How to Kafka with an Avro schema registry

We already talked about Avro, the syntax for the schema, how to build a consumer and a producer and kafka in general. So let’s mix it all together for an article about implementing kafka producer and consumer using Avro in Kotlin.

I will be mainly relying on confluent for the avro library and its registry, because that is the main company in the field, but Kafka being open source, it could be homemade (but that would be a bit of waste not reusing what’s already there). We will start straight with the implementation using the confluent schema registry, and then go into more details about how it works.

Implementation

Gradle plugin to generate POJO from avro

It will be generated in Java, but that does not matter for Kotlin. I will be using davidmc24 avro generation gradle plugin.

Let’s have a look at the build.gradle.kts to make it work, be sure to put your avro schemas within the source folder in src/main/avro for it to work properly. It is the standard, but that can be modified in the generation task as well.
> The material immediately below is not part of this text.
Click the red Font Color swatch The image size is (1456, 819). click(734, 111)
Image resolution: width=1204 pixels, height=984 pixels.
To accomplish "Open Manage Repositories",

import com.github.davidmc24.gradle.plugin.avro.GenerateAvroJavaTask

plugins {
 kotlin("jvm") version "1.3.50"
 java
 id("com.github.davidmc24.gradle.plugin.avro-base") version "1.2.0"
}

repositories {
 gradlePluginPortal()
}

// To add the generateAvroJava task 
tasks.register<GenerateAvroJavaTask>("generateAvroJava") {
 source("src/main/avro")
 setOutputDir(file("build/generated-main-avro-java"))
}

// To generate avro classes before compiling Kotlin
tasks.withType<KotlinCompile> {
 kotlinOptions {
  freeCompilerArgs = listOf("-Xjsr305=strict")
  jvmTarget = "1.8"
 }

 dependsOn("generateAvroJava") // So avro is generated
}

Now you can try to generate the schema using gradle generateAvroJava or it should be generated automatically when building the gradle project.

Extra libraries

For the producer and consumer to use avro, we’ll need some more confluent libraries, so let’s add that into our build file:

repositories {
    mavenCentral()
    maven("http://packages.confluent.io/maven/")
}

dependencies {
    implementation("org.apache.kafka:kafka-clients:2.3.0")
    implementation("org.apache.avro:avro:1.10.2")
    implementation("org.apache.avro:avro-tools:1.10.2")
    implementation("io.confluent:kafka-avro-serializer:5.5.1")
}

We need an extra repository to fetch the confluent-specific libraries, like the avro serializer to use with the confluent schema registry. Without the registry, you could one generic for bytes (avro schema needs to be serialized as bytes) from org.apache.kafka.common.serialization which is the open source kafka library.

Producer

Now that we have the necessary package, let’s configure our producer. We’ll be using some of the default properties, and use the variables for the name of the ones we want to update for our avro producer:

import io.confluent.kafka.serializers.KafkaAvroSerializer
import io.confluent.kafka.serializers.KafkaAvroSerializerConfig
import io.confluent.kafka.serializers.subject.TopicRecordNameStrategy
import org.apache.kafka.clients.producer.KafkaProducer
import org.apache.kafka.clients.producer.ProducerConfig

import avro.model.PositionKey
import avro.model.PositionValue

fun kafkaAvroProducer(): KafkaProducer<PositionKey, PositionValue> {
  val settings = Properties()
  settings[ProducerConfig.BOOTSTRAP_SERVERS_CONFIG] = "localhost:9092"
  settings[ProducerConfig.KEY_SERIALIZER_CLASS_CONFIG] = StringSerializer::class.java
  settings[ProducerConfig.VALUE_SERIALIZER_CLASS_CONFIG] = KafkaAvroSerializer::class.java
  settings[KafkaAvroSerializerConfig.SCHEMA_REGISTRY_URL_CONFIG] = "http://schema-registry:8081"
  settings[KafkaAvroSerializerConfig.VALUE_SUBJECT_NAME_STRATEGY] = TopicRecordNameStrategy::class.java
  return KafkaProducer(settings)
}

To send records, it’s the same as any other producer, build the record with the avro objects and use producer.send(record) and off it goes. The schema registry is hardcoded for the sake of this example, but you need to pass the url for the producer to use it.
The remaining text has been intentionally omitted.